◆ WHAT TO PRODUCE: The result should be an exact copy of only the lines from the one with "You are a computer-use agent." through the last line of the data below, with pictures omitted.

◆ RECORD EXCERPTS:
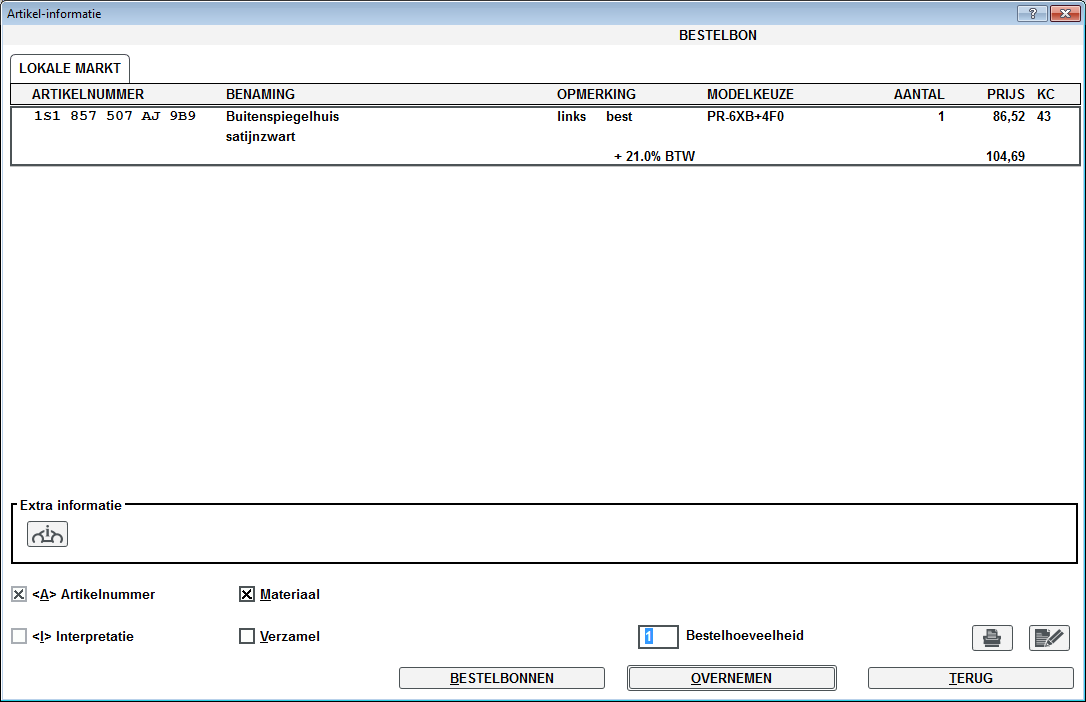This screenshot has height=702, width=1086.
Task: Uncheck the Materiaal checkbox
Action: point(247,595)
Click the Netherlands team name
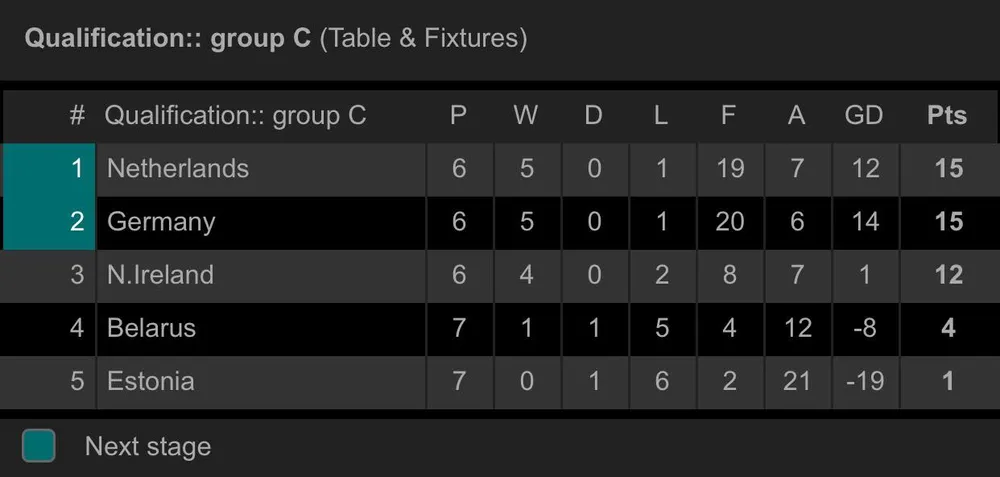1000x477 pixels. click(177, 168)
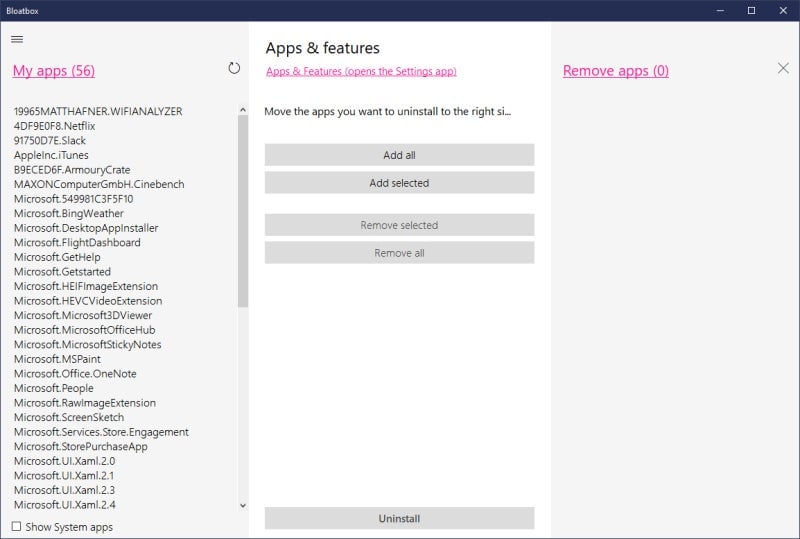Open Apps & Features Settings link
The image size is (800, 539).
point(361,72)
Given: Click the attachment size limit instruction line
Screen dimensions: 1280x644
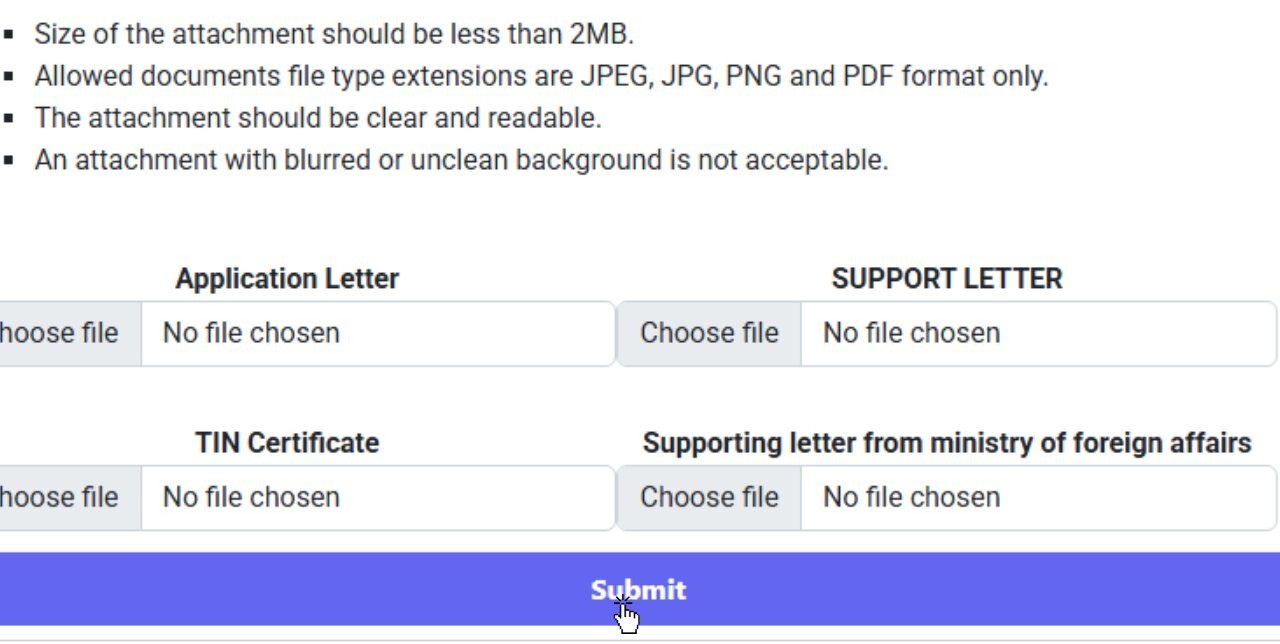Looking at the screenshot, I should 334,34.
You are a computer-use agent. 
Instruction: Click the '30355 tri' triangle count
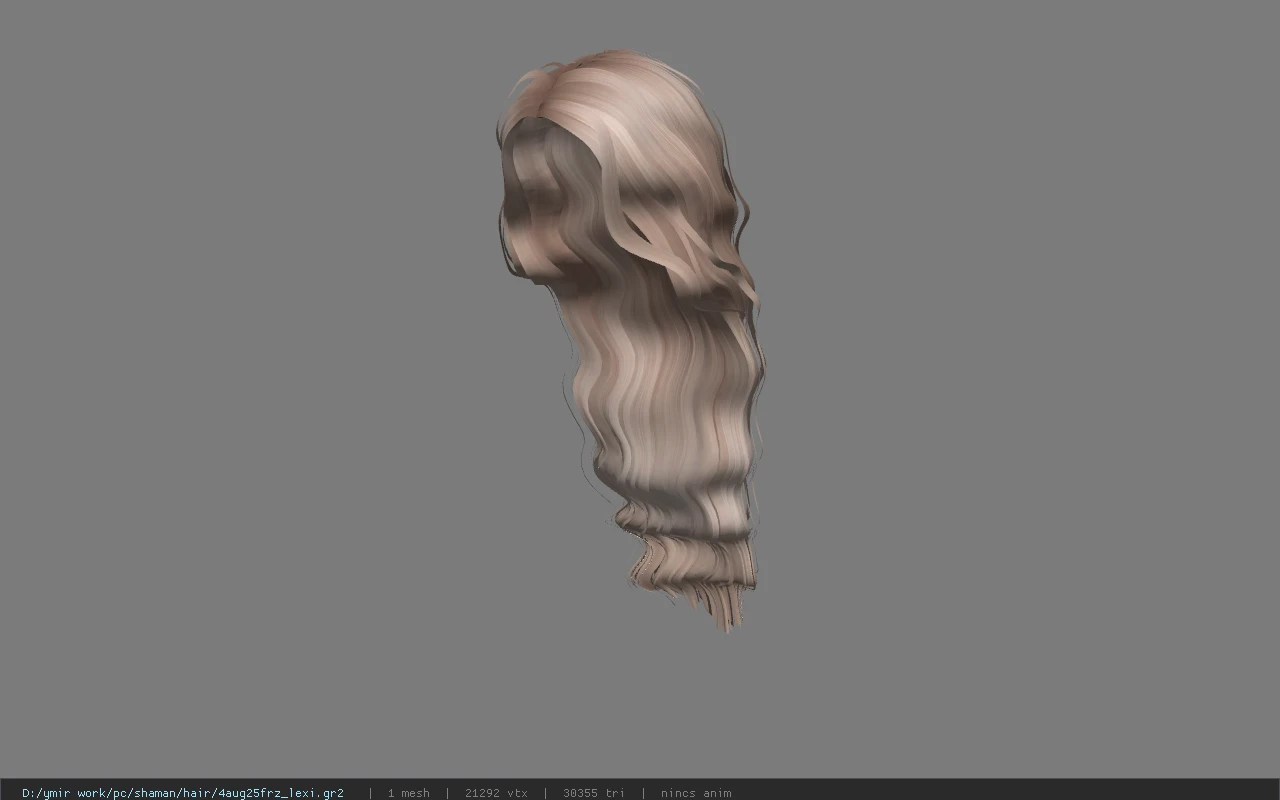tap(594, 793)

◆ RESPONSE BOX:
You are a computer-use agent. 
Instruction: Click the '30355 tri' triangle count
tap(594, 793)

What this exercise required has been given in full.